The average UK motor dealership produced a marginal profit in April 2015 of £3,000.
This failed to match the profit recorded in April 2014 of £9,000 and resulted in a further fall in the average dealer rolling 12 month profits, according to dealer performance specialists ASE.
This has now fallen for four consecutive months to just over £200,000, with each month in 2015 failing to live up to its prior year comparative.
“The cause of the drop remains a decline in the performance of the vehicle sales department and decreases in overhead absorption as a result of increased costs,” said Mike Jones, ASE chairman.

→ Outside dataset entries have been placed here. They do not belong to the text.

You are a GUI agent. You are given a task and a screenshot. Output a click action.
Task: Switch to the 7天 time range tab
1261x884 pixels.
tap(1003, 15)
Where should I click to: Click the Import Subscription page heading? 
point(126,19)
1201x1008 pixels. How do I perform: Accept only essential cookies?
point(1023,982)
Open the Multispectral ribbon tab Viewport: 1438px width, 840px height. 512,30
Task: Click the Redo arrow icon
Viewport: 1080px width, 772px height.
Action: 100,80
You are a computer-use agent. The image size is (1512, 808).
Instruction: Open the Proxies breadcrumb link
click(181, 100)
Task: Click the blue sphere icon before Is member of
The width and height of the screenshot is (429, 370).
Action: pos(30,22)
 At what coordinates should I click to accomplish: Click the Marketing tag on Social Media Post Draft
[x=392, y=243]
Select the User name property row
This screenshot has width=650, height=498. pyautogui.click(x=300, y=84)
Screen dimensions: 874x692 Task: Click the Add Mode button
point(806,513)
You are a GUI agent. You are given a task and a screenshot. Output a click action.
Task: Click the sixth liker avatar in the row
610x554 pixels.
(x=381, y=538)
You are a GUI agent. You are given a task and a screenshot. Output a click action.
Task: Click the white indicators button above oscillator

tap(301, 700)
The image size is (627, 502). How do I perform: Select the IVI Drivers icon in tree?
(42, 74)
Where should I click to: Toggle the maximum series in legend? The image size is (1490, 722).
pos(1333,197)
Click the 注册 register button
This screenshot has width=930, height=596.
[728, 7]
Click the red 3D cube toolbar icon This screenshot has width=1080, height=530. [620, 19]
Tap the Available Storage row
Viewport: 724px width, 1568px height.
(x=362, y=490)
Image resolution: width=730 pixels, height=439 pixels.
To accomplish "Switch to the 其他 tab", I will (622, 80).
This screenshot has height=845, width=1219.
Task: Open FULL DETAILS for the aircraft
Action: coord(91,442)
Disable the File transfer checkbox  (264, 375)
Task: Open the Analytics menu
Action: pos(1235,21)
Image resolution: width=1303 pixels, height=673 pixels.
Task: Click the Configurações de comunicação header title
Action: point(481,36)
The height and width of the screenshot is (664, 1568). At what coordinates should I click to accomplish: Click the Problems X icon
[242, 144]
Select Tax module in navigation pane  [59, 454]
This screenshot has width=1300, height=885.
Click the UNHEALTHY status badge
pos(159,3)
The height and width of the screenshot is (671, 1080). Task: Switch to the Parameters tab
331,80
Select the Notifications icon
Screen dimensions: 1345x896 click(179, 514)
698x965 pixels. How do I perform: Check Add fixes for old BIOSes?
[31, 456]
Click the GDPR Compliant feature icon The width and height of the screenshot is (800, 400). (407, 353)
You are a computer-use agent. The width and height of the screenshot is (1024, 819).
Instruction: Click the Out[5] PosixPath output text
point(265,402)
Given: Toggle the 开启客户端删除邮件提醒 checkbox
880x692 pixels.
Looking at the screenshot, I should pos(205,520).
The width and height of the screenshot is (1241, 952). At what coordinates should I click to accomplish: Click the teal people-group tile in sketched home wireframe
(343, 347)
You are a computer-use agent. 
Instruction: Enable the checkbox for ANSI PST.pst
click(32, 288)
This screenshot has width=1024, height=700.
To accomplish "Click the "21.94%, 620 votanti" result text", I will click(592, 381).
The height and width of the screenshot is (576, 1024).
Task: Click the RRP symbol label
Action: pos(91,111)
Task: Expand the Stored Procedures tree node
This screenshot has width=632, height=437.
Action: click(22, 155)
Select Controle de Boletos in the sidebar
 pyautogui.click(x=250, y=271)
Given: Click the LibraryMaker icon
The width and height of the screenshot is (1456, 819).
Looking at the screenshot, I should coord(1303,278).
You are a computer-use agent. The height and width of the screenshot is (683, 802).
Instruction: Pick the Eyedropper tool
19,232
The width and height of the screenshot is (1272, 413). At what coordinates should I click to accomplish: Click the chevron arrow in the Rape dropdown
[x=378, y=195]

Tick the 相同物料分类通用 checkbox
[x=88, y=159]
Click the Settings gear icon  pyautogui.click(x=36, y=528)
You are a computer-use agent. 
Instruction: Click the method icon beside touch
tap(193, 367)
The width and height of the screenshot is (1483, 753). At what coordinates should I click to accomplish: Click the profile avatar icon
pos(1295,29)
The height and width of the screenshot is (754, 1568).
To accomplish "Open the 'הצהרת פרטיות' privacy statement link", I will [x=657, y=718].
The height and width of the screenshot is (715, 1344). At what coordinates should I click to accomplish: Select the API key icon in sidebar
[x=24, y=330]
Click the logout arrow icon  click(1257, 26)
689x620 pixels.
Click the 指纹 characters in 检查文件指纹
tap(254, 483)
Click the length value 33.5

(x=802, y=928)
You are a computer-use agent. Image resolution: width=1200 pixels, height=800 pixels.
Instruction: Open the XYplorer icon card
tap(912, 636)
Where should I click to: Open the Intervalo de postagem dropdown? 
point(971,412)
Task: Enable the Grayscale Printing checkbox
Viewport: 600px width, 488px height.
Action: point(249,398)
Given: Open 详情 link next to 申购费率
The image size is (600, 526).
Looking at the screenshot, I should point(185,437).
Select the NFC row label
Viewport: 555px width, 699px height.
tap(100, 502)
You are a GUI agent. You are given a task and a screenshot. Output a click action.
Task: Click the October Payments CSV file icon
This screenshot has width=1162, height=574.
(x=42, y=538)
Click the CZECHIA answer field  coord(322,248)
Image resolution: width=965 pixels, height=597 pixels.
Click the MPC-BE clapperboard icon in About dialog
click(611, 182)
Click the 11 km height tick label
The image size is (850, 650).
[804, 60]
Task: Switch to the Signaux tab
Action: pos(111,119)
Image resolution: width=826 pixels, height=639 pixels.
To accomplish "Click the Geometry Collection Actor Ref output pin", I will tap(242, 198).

The current situation can be summarised looking at the vehicle sales expenses as a percentage of gross profit ratio.
“This has been rising month-on-month since June 2014 and reflects the fact that dealers are doing more and more business for a decreasing return on the back of increased targets.
“Arresting the increase in this ratio will be vital to ensure that average dealer profitability does not fall below £200,000.”
The April statistics also produced further evidence of an increase in dealer self-registrations.
Whilst used vehicle sales increased 10% on prior year volumes, new vehicle sales dropped by 6%.
This contrasts with the SMMT registration statistics which saw an increase of 5% on 2014 and “the strongest April result in a decade”.
“In the current year-to-date new car sales have dropped 2.3%, compared to an increase in registrations of 6.4%.
“The profitable disposal of these cars will be absolutely pivotal to medium term profitability, particularly as this is a trend which shows no sign of stopping,” Jones said.